At 2.45 we left for the tour for the
(National) Russian Museum, which is an art gallery of Russian art. The building
is one of those impressive old ones they have in Leningrad. It houses more than
300,000 pieces, examples, of old Russian art and handicrafts, paintings and
sculpture, drawings and decorative and applied art.
Luba showed us the paintings – not all nine
thousand, of course – but paintings significant in the history of Russian art
and by the most famous Russian painters.
For many centuries, the only Russian
painting done was purely religious in subject matter and use – the icons. Some
of these are superb. After reforms to reshape feudal Russia in the early
eighteenth century, Russian artists started to paint in more realistic genres –
particularly portraiture. But the early portraits still showed an icon-like
quality.
We saw many beautiful canvases, and some of
the paint on them wasn’t too bad either. In a painting, ‘Frina [Phryne]

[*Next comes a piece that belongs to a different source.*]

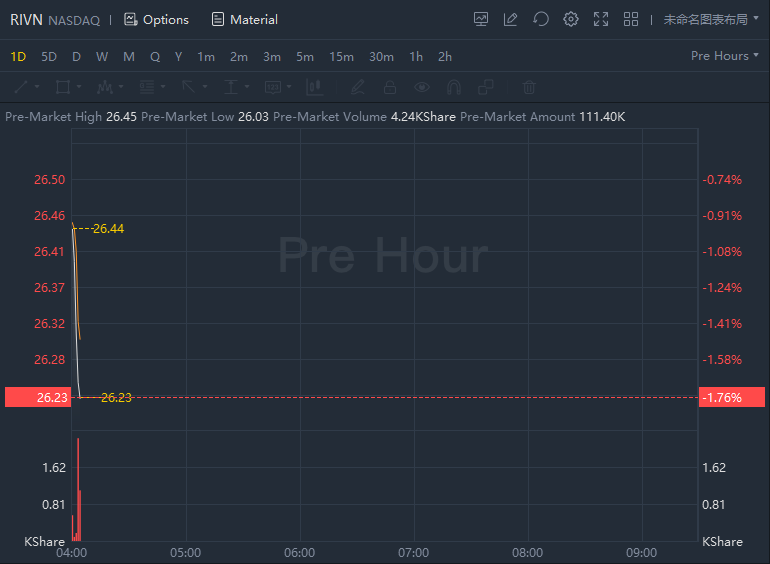Open chart settings gear icon

point(571,19)
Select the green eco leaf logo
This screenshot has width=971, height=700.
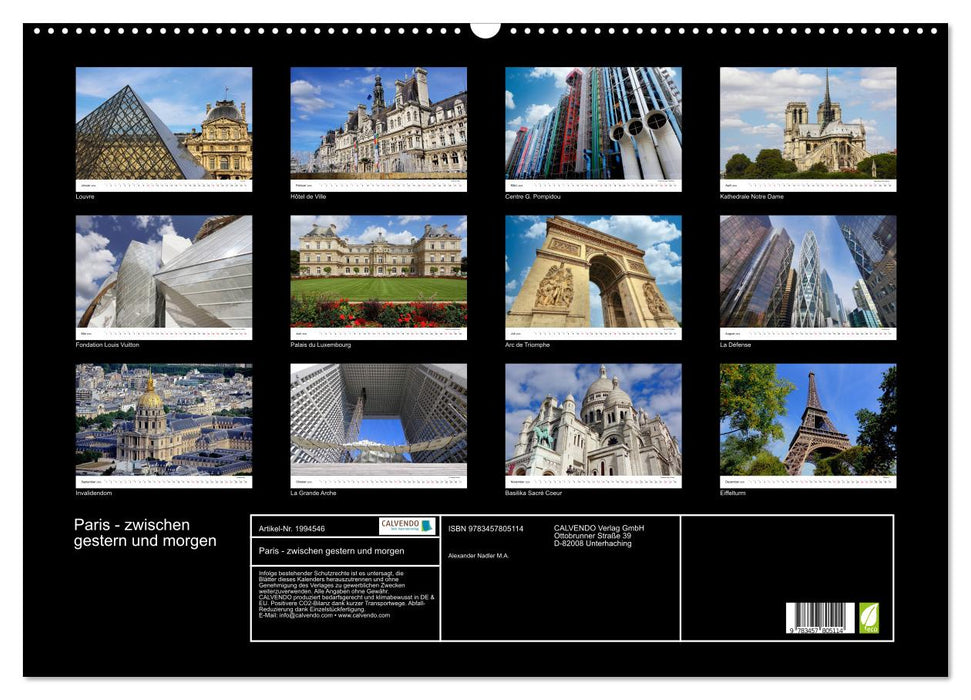[869, 617]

and the Festival of Aphrodite’, you feel as if you could reach out and put your
hand around one fellow’s arm. Very realistic. A big picture, (This painting is
probably by Karl Briullov [his most famous painting is probably Last Day at Pompeii], or Fiodor Bruni. Unfortunately it is
not in the book I bought later in the Berioska shop on the Russian Museum
paintings.)
It certainly is a very interesting place to
visit.
Back to the hotel for dinner at six. In
Leningrad, as in Moscow and probably everywhere else in the USSR, they are
making ready for May Day, with lots of red banners and flags, with some light
blue; big paintings of such Marxists as Lenin and such Leninists as Marx, and
Engels and whoever else. The banners they drape over the front of buildings, several
storeys long. They have flags in special holders on front of buildings, on
street posts, and along bridges – two or three together. Signs saying “MAY,
PEACE, LABOUR” in any order.
For dinner we had some paté, crumbed veal
with mash, Pepsi Cola and a cream horn.
We then went to the Academic Maly Theatre of
opera and ballet, which is on the same square as the Russian Museum. Tonight’s performance
– “Czar Boris” by Prokofiev. [I have kept the ticket, for some unknown reason, in whatever iteration wallet I've had for 30 years. See the scan below.] Inside the building is an oval-shaped auditorium;
you know, you’ve seen the sort before. The ceiling has a fresco and there are
ornamentations all over the place. On the first floor are a series of
high-ceilinged rooms where they sell drinks, ice cream and cakes. Some of the
rooms have tables and chairs; beautifully carved wooden panels; displays of
balletalia – photographs, newspaper cuttings, stage designs, that sort of
thing.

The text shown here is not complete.